*TASK PROMPT*. Would you please output the lines from the one holding "The width and height of the screenshot is (374, 534)." to the end of the entries, exactly and with no others?

+++ DATA SUPPLIED

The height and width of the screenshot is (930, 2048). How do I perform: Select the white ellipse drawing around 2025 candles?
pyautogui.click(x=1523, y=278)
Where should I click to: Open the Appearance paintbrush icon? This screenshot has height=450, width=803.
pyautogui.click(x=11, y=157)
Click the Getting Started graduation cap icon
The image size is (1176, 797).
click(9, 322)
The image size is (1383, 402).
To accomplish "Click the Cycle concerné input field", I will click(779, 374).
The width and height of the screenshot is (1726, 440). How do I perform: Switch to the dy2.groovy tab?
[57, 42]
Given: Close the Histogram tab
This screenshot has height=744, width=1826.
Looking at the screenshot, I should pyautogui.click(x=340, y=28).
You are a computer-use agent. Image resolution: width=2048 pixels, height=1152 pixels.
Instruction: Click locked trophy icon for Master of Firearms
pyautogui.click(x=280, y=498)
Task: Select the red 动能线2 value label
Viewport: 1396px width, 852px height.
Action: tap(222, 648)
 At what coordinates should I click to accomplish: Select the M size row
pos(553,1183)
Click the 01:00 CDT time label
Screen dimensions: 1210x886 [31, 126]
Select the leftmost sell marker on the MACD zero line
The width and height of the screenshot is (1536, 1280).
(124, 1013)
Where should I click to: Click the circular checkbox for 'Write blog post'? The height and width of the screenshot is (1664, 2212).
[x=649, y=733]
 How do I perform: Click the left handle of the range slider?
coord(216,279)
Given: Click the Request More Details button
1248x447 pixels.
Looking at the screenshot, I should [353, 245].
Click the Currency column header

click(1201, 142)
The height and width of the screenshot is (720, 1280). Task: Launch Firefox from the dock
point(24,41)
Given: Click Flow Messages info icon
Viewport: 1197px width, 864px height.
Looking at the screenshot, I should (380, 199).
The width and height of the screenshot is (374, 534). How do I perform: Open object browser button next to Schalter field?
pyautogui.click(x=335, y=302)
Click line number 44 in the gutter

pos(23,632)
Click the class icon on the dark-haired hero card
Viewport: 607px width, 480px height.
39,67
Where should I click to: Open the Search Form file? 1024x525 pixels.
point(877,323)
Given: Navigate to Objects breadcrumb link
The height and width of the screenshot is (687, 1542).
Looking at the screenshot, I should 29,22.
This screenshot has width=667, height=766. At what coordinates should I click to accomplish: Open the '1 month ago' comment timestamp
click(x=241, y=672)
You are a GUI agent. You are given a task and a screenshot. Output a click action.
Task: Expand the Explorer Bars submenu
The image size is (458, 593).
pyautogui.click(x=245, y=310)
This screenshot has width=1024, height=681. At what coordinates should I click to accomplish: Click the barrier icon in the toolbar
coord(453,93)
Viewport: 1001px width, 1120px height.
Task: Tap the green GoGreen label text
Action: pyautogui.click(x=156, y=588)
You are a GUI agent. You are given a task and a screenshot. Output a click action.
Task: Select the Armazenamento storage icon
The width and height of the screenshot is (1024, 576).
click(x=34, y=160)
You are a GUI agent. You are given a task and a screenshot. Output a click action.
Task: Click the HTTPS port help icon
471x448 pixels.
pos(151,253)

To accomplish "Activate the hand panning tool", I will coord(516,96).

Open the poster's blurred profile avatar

++++++

*ANSWER TO THIS EXERCISE*.
The width and height of the screenshot is (374, 534). How do I perform: Open object browser button next to Schalter field?
pyautogui.click(x=335, y=302)
Click line number 44 in the gutter

pos(23,632)
Click the class icon on the dark-haired hero card
Viewport: 607px width, 480px height.
39,67
Where should I click to: Open the Search Form file? 1024x525 pixels.
point(877,323)
Given: Navigate to Objects breadcrumb link
The height and width of the screenshot is (687, 1542).
Looking at the screenshot, I should 29,22.
This screenshot has width=667, height=766. At what coordinates should I click to accomplish: Open the '1 month ago' comment timestamp
click(x=241, y=672)
You are a GUI agent. You are given a task and a screenshot. Output a click action.
Task: Expand the Explorer Bars submenu
The image size is (458, 593).
pyautogui.click(x=245, y=310)
This screenshot has width=1024, height=681. At what coordinates should I click to accomplish: Click the barrier icon in the toolbar
coord(453,93)
Viewport: 1001px width, 1120px height.
Task: Tap the green GoGreen label text
Action: pyautogui.click(x=156, y=588)
You are a GUI agent. You are given a task and a screenshot. Output a click action.
Task: Select the Armazenamento storage icon
The width and height of the screenshot is (1024, 576).
click(x=34, y=160)
You are a GUI agent. You are given a task and a screenshot. Output a click action.
Task: Click the HTTPS port help icon
471x448 pixels.
pos(151,253)

To accomplish "Activate the hand panning tool", I will coord(516,96).

Open the poster's blurred profile avatar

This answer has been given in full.